It makes me spontaneously have a lisp, shave all my body hair, apply skin oils and take an unusual interest in shoes.


----------



## Kennnie (Oct 21, 2010)

It feels good to be gay for a day


----------



## gomenne (Oct 3, 2009)

I don't know either, you people tell me


----------



## Kennnie (Oct 21, 2010)

Kennnie said:


> It feels good to be gay for a day


 i stand by this


----------



## Perfectionist (Mar 19, 2004)

Very smooth and hairless!


----------



## Nameless Someone (Oct 21, 2010)

Awesome


----------



## SuchSweetSorrow (Jun 1, 2011)

let me sum it up for you in the most general way i can;

your question wasn't what does it feel like to be a woman or female; 

it was 'feminine' 

Imagine a big sleek panther, walking slowly through the jungle, not fearing anything, moving in liquid motion, 

watch the shoulder blades of it gracefully sweeping up and down as it puts one paw in front of the other; 

eyes are intense, its in hunt mode, satisfied being in existence and knowing, the world and any object of its desire can be had. 

THAT is what it is like to feel feminine.


----------



## aw1993 (Aug 8, 2011)

it feels like a limit on the self although i do like being girly


----------



## bsd3355 (Nov 30, 2005)

iHadItComing said:


> let me sum it up for you in the most general way i can;
> 
> your question wasn't what does it feel like to be a woman or female;
> 
> ...

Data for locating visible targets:
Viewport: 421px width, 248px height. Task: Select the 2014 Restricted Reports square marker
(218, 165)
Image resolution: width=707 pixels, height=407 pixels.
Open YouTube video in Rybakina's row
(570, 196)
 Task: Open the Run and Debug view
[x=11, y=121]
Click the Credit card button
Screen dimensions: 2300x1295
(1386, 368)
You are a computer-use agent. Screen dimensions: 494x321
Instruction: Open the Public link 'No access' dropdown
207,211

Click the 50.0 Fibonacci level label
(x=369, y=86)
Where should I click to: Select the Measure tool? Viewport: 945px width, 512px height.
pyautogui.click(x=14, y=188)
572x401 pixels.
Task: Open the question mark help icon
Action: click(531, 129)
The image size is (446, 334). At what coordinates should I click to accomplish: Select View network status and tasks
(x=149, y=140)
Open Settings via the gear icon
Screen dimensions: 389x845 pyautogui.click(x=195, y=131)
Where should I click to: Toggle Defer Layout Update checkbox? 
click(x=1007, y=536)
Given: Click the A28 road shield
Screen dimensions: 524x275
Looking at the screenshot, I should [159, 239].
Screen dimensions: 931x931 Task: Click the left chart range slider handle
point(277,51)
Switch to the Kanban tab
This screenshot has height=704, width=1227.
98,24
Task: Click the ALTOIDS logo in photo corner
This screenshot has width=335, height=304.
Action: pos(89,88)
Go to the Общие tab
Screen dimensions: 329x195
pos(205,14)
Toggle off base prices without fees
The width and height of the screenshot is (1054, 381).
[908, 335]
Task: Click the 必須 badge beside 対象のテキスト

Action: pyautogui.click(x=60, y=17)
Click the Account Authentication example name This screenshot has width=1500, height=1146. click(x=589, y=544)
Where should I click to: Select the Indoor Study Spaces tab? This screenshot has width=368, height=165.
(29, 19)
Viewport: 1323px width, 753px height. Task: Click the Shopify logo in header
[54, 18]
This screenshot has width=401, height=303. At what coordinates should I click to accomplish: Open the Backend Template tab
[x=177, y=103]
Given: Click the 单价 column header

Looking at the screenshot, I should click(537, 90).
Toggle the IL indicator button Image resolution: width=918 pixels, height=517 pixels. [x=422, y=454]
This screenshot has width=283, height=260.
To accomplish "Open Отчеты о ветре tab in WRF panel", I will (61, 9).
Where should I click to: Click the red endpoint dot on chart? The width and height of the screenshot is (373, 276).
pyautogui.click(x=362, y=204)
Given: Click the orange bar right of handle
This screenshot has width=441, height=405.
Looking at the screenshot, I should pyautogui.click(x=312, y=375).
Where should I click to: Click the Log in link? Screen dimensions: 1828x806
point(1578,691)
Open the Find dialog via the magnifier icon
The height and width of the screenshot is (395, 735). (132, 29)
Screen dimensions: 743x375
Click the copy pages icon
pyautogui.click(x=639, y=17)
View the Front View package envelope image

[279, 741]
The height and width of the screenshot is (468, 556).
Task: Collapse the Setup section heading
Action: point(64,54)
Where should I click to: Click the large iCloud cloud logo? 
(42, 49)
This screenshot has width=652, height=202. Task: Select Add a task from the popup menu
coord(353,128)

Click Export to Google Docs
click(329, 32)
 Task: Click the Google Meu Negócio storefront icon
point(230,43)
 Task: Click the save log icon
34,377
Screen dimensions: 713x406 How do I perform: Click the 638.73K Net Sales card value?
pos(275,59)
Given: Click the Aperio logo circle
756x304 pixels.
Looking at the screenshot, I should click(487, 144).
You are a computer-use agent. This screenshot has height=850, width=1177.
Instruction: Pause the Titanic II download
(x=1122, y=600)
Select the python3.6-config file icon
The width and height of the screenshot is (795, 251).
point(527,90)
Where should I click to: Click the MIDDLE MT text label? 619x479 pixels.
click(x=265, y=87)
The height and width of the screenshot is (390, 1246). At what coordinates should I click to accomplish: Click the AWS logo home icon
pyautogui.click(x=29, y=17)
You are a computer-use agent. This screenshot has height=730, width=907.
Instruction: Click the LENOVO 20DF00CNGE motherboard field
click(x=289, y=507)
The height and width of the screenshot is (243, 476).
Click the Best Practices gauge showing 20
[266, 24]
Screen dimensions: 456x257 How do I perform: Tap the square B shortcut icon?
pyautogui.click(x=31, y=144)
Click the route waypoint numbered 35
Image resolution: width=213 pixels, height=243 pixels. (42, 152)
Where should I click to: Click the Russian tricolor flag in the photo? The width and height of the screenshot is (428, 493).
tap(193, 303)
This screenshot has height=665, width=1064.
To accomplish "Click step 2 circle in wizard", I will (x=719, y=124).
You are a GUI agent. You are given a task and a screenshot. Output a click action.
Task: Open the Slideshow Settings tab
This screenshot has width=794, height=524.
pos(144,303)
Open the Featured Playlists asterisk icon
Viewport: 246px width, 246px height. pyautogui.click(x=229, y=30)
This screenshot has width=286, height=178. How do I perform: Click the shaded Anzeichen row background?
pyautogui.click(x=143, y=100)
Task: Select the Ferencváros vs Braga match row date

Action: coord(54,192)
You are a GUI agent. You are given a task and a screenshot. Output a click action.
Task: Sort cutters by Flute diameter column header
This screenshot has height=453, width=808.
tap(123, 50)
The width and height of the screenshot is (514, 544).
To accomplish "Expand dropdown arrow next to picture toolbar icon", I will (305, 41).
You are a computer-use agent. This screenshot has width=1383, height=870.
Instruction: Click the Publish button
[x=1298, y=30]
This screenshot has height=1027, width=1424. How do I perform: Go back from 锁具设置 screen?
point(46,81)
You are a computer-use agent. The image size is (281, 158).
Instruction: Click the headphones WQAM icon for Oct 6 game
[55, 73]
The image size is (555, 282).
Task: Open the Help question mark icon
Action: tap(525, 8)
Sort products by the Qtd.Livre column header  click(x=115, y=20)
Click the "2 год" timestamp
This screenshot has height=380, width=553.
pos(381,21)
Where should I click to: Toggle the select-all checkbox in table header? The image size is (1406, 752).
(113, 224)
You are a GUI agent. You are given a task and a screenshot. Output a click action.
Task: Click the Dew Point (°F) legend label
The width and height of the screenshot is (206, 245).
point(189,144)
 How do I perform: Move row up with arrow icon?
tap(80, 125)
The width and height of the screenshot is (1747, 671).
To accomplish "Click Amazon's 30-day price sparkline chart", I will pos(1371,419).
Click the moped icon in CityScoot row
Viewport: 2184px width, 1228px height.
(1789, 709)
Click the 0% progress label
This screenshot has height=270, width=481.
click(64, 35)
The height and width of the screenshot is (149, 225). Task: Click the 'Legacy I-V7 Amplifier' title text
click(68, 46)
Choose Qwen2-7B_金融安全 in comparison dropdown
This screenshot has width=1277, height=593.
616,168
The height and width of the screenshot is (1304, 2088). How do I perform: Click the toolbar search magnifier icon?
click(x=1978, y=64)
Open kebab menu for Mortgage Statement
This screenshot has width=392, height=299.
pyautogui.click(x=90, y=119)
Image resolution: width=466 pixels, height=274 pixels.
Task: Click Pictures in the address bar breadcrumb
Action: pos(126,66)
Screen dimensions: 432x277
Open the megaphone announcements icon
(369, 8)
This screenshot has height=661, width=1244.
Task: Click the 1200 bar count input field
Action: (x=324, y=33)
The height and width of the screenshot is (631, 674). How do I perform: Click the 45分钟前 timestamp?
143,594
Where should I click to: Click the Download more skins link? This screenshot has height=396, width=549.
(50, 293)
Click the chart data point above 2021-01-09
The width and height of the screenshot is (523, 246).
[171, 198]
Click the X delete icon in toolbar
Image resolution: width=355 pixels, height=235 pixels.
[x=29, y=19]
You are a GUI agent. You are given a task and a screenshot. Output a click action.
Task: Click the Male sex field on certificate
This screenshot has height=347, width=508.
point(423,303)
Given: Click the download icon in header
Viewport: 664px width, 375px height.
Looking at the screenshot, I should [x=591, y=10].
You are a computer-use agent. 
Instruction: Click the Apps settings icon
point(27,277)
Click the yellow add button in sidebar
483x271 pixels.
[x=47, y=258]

## Tasks to complete
(a) In the forum thread, what animal does SuchSweetSorrow describe to explain what feeling feminine is like?
(b) Turn the entries into a numbered list, with blank lines left out, covering everything from the start of the entries down to the line containing "Looking at the screenshot, I should click(537, 90).".
The forum thread and the entries have nothing to do with each other.

## Written responses
(a) A big sleek panther.

(b)
1. Viewport: 421px width, 248px height. Task: Select the 2014 Restricted Reports square marker
2. (218, 165)
3. Image resolution: width=707 pixels, height=407 pixels.
4. Open YouTube video in Rybakina's row
5. (570, 196)
6.  Task: Open the Run and Debug view
7. [x=11, y=121]
8. Click the Credit card button
9. Screen dimensions: 2300x1295
10. (1386, 368)
11. You are a computer-use agent. Screen dimensions: 494x321
12. Instruction: Open the Public link 'No access' dropdown
13. 207,211
14. Click the 50.0 Fibonacci level label
15. (x=369, y=86)
16. Where should I click to: Select the Measure tool? Viewport: 945px width, 512px height.
17. pyautogui.click(x=14, y=188)
18. 572x401 pixels.
19. Task: Open the question mark help icon
20. Action: click(531, 129)
21. The image size is (446, 334). At what coordinates should I click to accomplish: Select View network status and tasks
22. (x=149, y=140)
23. Open Settings via the gear icon
24. Screen dimensions: 389x845 pyautogui.click(x=195, y=131)
25. Where should I click to: Toggle Defer Layout Update checkbox? 
26. click(x=1007, y=536)
27. Given: Click the A28 road shield
28. Screen dimensions: 524x275
29. Looking at the screenshot, I should [159, 239].
30. Screen dimensions: 931x931 Task: Click the left chart range slider handle
31. point(277,51)
32. Switch to the Kanban tab
33. This screenshot has height=704, width=1227.
34. 98,24
35. Task: Click the ALTOIDS logo in photo corner
36. This screenshot has width=335, height=304.
37. Action: pos(89,88)
38. Go to the Общие tab
39. Screen dimensions: 329x195
40. pos(205,14)
41. Toggle off base prices without fees
42. The width and height of the screenshot is (1054, 381).
43. [908, 335]
44. Task: Click the 必須 badge beside 対象のテキスト
45. Action: pyautogui.click(x=60, y=17)
46. Click the Account Authentication example name This screenshot has width=1500, height=1146. click(x=589, y=544)
47. Where should I click to: Select the Indoor Study Spaces tab? This screenshot has width=368, height=165.
48. (29, 19)
49. Viewport: 1323px width, 753px height. Task: Click the Shopify logo in header
50. [54, 18]
51. This screenshot has width=401, height=303. At what coordinates should I click to accomplish: Open the Backend Template tab
52. [x=177, y=103]
53. Given: Click the 单价 column header
54. Looking at the screenshot, I should click(537, 90).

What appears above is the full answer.